Em outras palavras, as erupções cujo slogan compartilhado poderia ser "Basta!" são boas em protestar e resistir, mas menos boas em definir objetivos –sejam eles políticos, sociais ou econômicos– e organização para atingi-los. Elas vibram no negativo. Mas tendem a fracassar no afirmativo.
Elas carecem de líderes. Não há um caminhão com microfone. As agendas parecem um cronograma do Twitter --fascinante, mas difuso– em vez de expressões coerentes de uma meta. Não há um Martin Luther King ou um Nelson Mandela –ou um Tancredo Neves e Lula (entre outros) liderando a luta pela democracia brasileira três décadas atrás.
Como Wael Ghonim, o ex-executivo do Google que despontou como uma figura significativa, mas não definidora, na revolução egípcia, colocou no programa "60 Minutes", "nossa revolução é como a Wikipédia. Todo mundo contribuiu com conteúdo; você não sabe o nome das pessoas que contribuem com conteúdo."
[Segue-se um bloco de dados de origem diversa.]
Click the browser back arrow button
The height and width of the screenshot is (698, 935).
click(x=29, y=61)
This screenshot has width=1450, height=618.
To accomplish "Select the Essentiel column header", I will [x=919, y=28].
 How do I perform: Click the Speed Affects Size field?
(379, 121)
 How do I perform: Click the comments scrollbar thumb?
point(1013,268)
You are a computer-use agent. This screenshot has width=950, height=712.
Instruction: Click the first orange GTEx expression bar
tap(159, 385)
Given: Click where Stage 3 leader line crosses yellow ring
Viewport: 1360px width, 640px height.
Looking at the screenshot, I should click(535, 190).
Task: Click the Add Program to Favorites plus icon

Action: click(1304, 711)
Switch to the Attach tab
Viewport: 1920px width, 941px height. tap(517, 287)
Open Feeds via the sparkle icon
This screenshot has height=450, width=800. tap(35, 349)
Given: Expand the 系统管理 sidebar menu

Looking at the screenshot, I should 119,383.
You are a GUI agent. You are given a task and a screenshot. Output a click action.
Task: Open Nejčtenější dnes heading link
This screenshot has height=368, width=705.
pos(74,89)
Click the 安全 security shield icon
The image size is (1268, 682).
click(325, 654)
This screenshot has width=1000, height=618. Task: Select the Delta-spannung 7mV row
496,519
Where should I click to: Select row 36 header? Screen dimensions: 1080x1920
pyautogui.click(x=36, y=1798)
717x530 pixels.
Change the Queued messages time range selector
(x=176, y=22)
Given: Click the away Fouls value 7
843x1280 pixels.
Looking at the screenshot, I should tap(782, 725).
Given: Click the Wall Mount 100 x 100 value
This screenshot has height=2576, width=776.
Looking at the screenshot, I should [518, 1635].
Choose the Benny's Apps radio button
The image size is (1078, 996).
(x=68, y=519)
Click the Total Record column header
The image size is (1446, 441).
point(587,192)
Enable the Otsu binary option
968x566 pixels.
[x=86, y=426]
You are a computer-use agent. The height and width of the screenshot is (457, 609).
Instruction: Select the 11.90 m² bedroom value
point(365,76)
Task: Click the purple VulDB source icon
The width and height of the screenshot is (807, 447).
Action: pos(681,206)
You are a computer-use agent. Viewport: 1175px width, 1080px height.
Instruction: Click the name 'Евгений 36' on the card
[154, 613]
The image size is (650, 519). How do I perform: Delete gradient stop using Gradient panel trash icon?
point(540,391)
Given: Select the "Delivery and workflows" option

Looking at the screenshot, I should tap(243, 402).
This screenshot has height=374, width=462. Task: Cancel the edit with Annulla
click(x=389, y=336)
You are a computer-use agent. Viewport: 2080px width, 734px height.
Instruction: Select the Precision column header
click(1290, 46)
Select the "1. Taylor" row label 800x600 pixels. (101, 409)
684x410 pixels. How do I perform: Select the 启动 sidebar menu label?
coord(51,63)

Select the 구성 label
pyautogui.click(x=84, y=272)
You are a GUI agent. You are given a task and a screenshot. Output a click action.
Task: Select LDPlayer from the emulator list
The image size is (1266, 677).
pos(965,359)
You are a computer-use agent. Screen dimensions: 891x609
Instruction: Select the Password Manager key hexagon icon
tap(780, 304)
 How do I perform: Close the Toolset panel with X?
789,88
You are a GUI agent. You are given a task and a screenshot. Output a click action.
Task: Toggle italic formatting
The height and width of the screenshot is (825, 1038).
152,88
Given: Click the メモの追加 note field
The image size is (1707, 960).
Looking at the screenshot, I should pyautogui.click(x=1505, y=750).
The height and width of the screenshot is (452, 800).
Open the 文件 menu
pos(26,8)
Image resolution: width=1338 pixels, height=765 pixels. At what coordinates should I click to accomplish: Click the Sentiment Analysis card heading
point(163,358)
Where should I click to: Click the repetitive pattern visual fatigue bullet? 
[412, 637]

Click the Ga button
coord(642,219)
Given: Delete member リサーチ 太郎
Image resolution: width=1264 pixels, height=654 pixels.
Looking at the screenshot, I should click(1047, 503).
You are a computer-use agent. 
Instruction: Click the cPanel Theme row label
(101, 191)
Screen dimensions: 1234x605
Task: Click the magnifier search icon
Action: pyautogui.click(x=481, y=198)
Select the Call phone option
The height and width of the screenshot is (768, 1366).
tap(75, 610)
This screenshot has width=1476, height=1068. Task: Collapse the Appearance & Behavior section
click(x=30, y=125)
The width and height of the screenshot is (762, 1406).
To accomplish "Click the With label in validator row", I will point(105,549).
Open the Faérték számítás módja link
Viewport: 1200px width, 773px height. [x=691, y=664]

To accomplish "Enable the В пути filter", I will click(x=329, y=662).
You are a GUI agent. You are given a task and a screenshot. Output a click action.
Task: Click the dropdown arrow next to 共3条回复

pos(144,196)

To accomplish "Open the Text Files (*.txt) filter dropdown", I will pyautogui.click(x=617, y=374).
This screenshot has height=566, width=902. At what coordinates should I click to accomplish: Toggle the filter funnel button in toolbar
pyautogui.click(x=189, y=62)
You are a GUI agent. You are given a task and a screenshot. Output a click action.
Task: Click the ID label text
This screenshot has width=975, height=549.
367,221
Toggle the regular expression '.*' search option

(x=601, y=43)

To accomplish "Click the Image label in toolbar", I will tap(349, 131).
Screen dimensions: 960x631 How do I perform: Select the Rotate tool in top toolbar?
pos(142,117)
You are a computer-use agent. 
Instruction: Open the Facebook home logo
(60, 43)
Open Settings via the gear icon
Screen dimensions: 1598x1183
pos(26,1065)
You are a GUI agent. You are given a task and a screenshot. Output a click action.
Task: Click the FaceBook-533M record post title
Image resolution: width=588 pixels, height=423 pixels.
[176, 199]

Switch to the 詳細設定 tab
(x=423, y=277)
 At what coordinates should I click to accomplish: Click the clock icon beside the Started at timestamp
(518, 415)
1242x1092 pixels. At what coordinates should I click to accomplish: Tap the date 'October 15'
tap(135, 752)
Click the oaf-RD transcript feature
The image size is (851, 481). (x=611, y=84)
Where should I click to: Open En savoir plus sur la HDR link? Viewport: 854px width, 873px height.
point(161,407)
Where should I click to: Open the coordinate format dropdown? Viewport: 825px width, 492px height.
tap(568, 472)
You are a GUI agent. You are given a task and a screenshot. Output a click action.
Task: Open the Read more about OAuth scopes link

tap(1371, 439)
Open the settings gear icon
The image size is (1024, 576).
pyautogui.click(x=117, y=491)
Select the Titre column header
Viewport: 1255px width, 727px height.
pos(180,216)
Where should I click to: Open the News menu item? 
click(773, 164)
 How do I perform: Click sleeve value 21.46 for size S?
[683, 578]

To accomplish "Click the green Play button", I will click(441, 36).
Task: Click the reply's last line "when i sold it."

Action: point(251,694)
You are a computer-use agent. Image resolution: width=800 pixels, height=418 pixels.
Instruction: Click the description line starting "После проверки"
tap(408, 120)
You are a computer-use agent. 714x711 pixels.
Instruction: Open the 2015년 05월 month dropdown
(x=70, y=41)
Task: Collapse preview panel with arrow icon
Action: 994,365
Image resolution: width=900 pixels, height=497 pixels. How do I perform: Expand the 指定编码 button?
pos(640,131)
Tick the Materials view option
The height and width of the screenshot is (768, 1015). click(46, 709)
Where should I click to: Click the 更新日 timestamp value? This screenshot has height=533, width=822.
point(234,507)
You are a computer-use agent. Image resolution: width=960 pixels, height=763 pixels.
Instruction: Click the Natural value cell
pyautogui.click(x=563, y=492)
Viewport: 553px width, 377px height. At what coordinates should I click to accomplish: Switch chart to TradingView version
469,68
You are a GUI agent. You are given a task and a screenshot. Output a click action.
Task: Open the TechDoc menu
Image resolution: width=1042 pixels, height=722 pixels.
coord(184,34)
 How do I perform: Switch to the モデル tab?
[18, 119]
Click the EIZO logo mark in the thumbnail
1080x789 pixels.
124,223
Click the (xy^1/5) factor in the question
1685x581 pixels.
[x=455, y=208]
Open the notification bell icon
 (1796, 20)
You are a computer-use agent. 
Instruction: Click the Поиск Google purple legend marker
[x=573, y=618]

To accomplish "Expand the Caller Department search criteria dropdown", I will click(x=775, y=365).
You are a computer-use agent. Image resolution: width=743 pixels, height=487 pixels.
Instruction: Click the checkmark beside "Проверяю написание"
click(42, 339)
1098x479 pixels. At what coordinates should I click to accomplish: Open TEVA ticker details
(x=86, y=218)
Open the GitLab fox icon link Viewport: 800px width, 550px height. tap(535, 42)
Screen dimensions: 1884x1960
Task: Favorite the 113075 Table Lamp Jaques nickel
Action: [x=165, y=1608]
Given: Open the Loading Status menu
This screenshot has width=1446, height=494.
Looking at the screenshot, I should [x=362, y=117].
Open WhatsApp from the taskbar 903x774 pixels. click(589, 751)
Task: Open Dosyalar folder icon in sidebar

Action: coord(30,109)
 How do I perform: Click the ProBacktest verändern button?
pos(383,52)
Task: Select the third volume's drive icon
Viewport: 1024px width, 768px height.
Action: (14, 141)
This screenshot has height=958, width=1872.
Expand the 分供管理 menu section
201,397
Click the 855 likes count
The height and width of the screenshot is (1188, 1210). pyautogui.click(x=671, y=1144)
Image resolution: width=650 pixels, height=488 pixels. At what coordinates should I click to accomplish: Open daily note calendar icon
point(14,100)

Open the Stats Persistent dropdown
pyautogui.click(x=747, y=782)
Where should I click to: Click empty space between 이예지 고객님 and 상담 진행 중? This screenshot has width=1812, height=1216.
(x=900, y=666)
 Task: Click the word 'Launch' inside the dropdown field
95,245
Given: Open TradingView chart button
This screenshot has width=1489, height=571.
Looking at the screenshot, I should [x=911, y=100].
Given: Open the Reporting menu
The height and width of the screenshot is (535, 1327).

É claro, de Túnis ao Cairo havia um objetivo claro: a derrubada de um déspota odiado. Foi apenas após essa meta unificadora ter sido atingida que as fraquezas de um movimento sem liderança se tornaram aparentes e os grupos que contavam com organização –como a Irmandade Muçulmana, no Egito, ou o Ennahda, na Tunísia– preencheram o vácuo. Mas eles não conseguiram saciar a sede de seus países por renovação.
Na Turquia, o primeiro-ministro, Recep Tayyip Erdogan, queria um shopping center no parque Gezi. Um tweet foi enviado com a hashtag #direngezi –Resista Gezi! Erdogan fez amizade com um oligarca, o favoreceu com as redes lucrativas habituais e esse oligarca é dono de uma rede popular de churrascarias. Hashtag #direnentrecote –Resista "entrecôte"!
O movimento se transformou em muitas coisas quando a polícia expulsou os manifestantes de Gezi. Passou a ser sobre o governo autocrático de um líder conservador, no poder há 11 anos. Passou a ser sobre a invasão das vidas privadas dos turcos por Erdogan, a forma como os chama de alcoólatras se bebem, ou os aconselha a não beijarem no metrô, ou os comentários sobre a forma como se vestem. Ele não é um sultão!
Passou a ser sobre seu controle sobre a mídia, a forma como seu Partido Justiça e Desenvolvimento, após abrir a Turquia, agora vê inimigos em toda parte. Passou a ser sobre a reação exagerada de Erdogan à Turquia secular de Mustufa Kemal Ataturk: se não há motivo para uma jovem religiosa não poder frequentar uma faculdade usando véu, igualmente não há motivo para os políticos do partido do governo reclamarem de mulheres muçulmanas usando biquíni. Basta!
No Brasil, a ira é mais direcionada contra toda a classe política do que apenas contra a presidente Dilma Rousseff. É sobre como os políticos vivem como se fossem mandarins, com imenso privilégio, com seus escândalos de compra de votos e sua falta de prestação de contas. Trata-se do uso distorcido de recursos: mais de US$ 13 bilhões em novos estádios e preparativos para a Copa do Mundo de 2014, enquanto as necessidades básicas de saúde, educação e transporte permanecem não atendidas. Trata-se de violência policial com aquiescência para fins injustos.
Esses movimentos surgiram em duas das maiores potências emergentes do século 21, onde as economias apresentaram grande crescimento. Eu não acho que seja coincidência. Os turcos e brasileiros comuns, particularmente os jovens, estão reagindo ao sentimento de forças globais além de seu controle; eles estão lembrando aos líderes sustentados pelos tempos de prosperidade da necessidade de consulta e prestação de contas; eles estão dizendo aos financistas hiperconectados que mais lucraram que a injustiça social –a própria sociedade– importa. Ao se reunirem, ao ocuparem, eles estão afirmando uma humanidade compartilhada contra o desenvolvimento atomizador e ao comércio globalizado.
Eles podem passar do "Não" ao "Vamos"? Será preciso uma organização em uma escala ainda não vista, decisões sobre objetivos e, sim, líderes. Mas eu não vejo tudo terminando em pizza. De Túnis a Istambul, do Cairo a São Paulo, algo essencial já aconteceu. O medo acabou. Isso por si só muda o jogo.